### Your task
Transcribe the line holding "Viewport: 787px width, 488px height." together with every line after it, through the end of the records, exactly and with no pictures.

### Listed entries
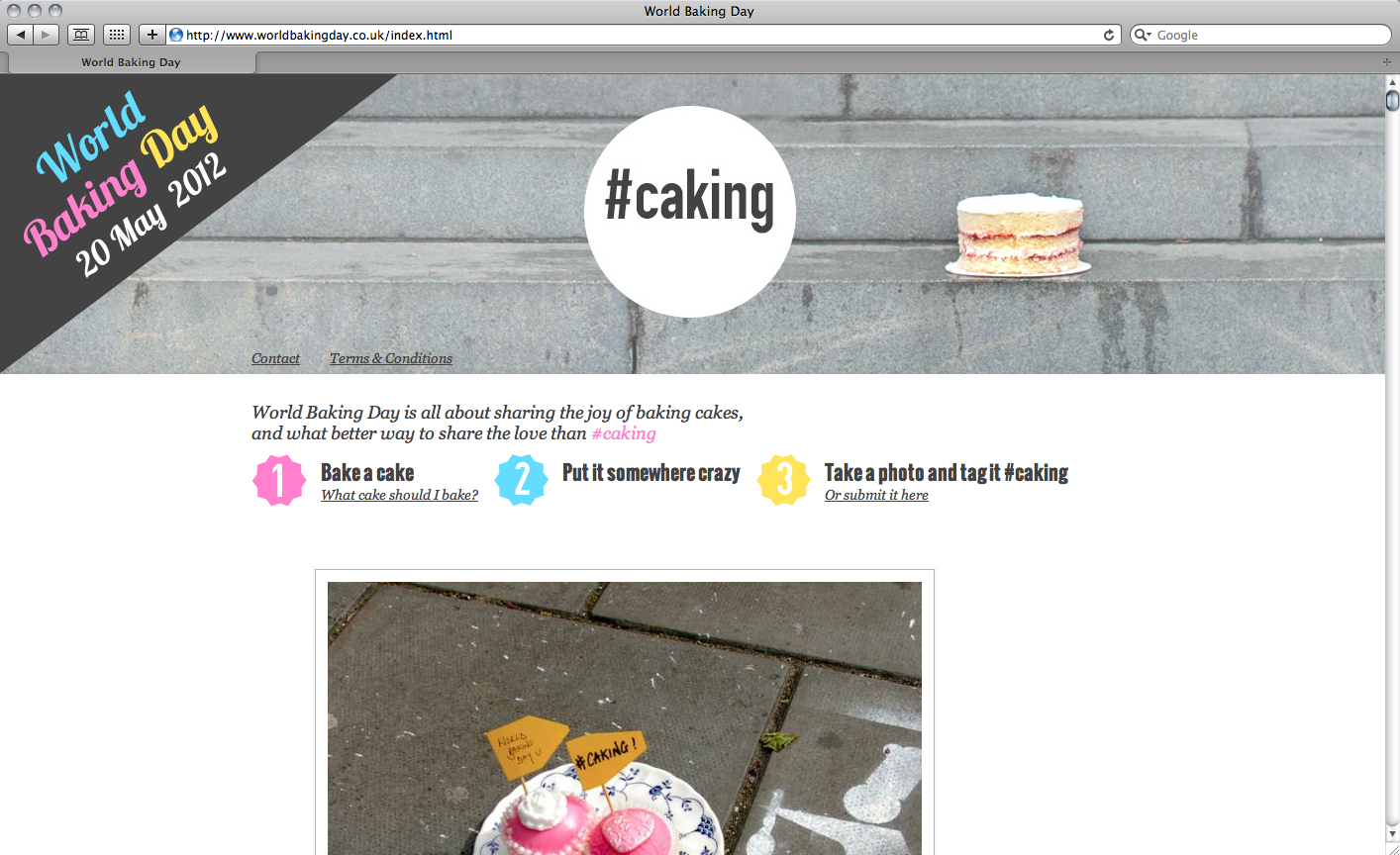Select the World Baking Day tab
Viewport: 1400px width, 855px height.
[131, 62]
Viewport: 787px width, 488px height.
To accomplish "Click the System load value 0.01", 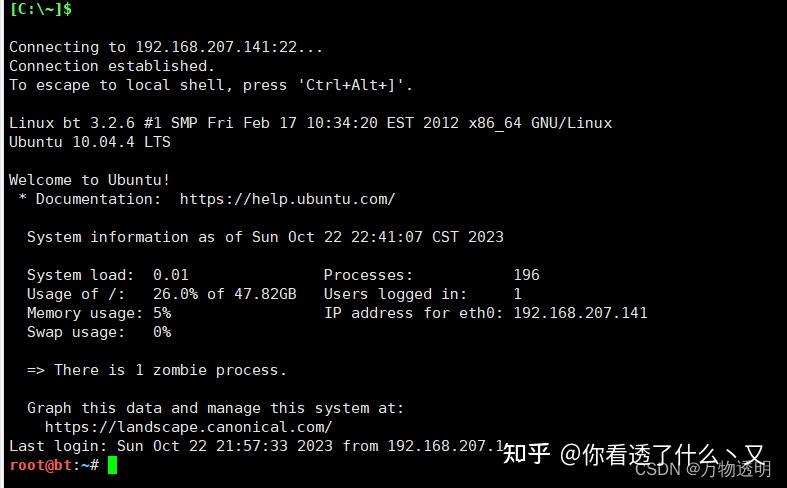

### Answer to the problem
Viewport: 787px width, 488px height.
To accomplish "Click the System load value 0.01", 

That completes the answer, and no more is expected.